◆ Source data ◆
□ □ □ □ □

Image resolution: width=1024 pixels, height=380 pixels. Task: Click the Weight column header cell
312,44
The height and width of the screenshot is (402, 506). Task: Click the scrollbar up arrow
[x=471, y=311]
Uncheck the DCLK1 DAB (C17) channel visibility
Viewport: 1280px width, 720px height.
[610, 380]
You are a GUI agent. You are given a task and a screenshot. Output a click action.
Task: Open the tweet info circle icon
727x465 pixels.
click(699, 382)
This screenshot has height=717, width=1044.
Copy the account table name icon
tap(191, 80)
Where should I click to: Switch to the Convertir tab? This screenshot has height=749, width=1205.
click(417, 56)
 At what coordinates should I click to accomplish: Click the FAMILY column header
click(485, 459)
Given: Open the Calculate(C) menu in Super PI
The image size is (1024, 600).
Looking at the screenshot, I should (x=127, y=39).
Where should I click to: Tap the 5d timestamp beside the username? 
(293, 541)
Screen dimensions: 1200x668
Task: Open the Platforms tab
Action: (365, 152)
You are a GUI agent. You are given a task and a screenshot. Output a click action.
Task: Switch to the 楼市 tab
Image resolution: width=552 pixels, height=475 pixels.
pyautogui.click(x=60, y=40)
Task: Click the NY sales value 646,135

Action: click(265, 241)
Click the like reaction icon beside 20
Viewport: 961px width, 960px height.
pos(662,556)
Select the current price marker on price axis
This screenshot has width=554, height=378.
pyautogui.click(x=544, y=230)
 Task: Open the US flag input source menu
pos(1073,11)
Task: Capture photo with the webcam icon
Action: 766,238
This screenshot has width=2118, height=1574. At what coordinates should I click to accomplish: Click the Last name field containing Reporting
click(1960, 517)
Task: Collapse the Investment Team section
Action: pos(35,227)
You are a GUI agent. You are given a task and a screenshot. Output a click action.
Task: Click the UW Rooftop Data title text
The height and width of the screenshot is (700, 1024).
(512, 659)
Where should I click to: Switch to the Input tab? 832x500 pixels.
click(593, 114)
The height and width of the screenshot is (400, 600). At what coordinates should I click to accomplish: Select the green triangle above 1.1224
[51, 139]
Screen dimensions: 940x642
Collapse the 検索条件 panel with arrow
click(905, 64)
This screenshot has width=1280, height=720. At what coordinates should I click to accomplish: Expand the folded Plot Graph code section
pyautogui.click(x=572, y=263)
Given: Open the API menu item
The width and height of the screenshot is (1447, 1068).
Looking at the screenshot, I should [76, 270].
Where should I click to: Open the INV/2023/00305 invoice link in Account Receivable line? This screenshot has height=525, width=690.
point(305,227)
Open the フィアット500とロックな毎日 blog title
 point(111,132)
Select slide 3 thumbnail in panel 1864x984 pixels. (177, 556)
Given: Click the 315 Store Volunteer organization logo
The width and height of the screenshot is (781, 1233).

□ □ □ □ □

◆ About this task ◆
Repeat, word for word, every line above.

◆ Finished exercise ◆
Image resolution: width=1024 pixels, height=380 pixels. Task: Click the Weight column header cell
312,44
The height and width of the screenshot is (402, 506). Task: Click the scrollbar up arrow
[x=471, y=311]
Uncheck the DCLK1 DAB (C17) channel visibility
Viewport: 1280px width, 720px height.
[610, 380]
You are a GUI agent. You are given a task and a screenshot. Output a click action.
Task: Open the tweet info circle icon
727x465 pixels.
click(699, 382)
This screenshot has height=717, width=1044.
Copy the account table name icon
tap(191, 80)
Where should I click to: Switch to the Convertir tab? This screenshot has height=749, width=1205.
click(417, 56)
 At what coordinates should I click to accomplish: Click the FAMILY column header
click(485, 459)
Given: Open the Calculate(C) menu in Super PI
The image size is (1024, 600).
Looking at the screenshot, I should (x=127, y=39).
Where should I click to: Tap the 5d timestamp beside the username? 
(293, 541)
Screen dimensions: 1200x668
Task: Open the Platforms tab
Action: (365, 152)
You are a GUI agent. You are given a task and a screenshot. Output a click action.
Task: Switch to the 楼市 tab
Image resolution: width=552 pixels, height=475 pixels.
pyautogui.click(x=60, y=40)
Task: Click the NY sales value 646,135

Action: click(265, 241)
Click the like reaction icon beside 20
Viewport: 961px width, 960px height.
pos(662,556)
Select the current price marker on price axis
This screenshot has width=554, height=378.
pyautogui.click(x=544, y=230)
 Task: Open the US flag input source menu
pos(1073,11)
Task: Capture photo with the webcam icon
Action: 766,238
This screenshot has width=2118, height=1574. At what coordinates should I click to accomplish: Click the Last name field containing Reporting
click(1960, 517)
Task: Collapse the Investment Team section
Action: pos(35,227)
You are a GUI agent. You are given a task and a screenshot. Output a click action.
Task: Click the UW Rooftop Data title text
The height and width of the screenshot is (700, 1024).
(512, 659)
Where should I click to: Switch to the Input tab? 832x500 pixels.
click(593, 114)
The height and width of the screenshot is (400, 600). At what coordinates should I click to accomplish: Select the green triangle above 1.1224
[51, 139]
Screen dimensions: 940x642
Collapse the 検索条件 panel with arrow
click(905, 64)
This screenshot has width=1280, height=720. At what coordinates should I click to accomplish: Expand the folded Plot Graph code section
pyautogui.click(x=572, y=263)
Given: Open the API menu item
The width and height of the screenshot is (1447, 1068).
Looking at the screenshot, I should [76, 270].
Where should I click to: Open the INV/2023/00305 invoice link in Account Receivable line? This screenshot has height=525, width=690.
point(305,227)
Open the フィアット500とロックな毎日 blog title
 point(111,132)
Select slide 3 thumbnail in panel 1864x984 pixels. (177, 556)
Given: Click the 315 Store Volunteer organization logo
The width and height of the screenshot is (781, 1233).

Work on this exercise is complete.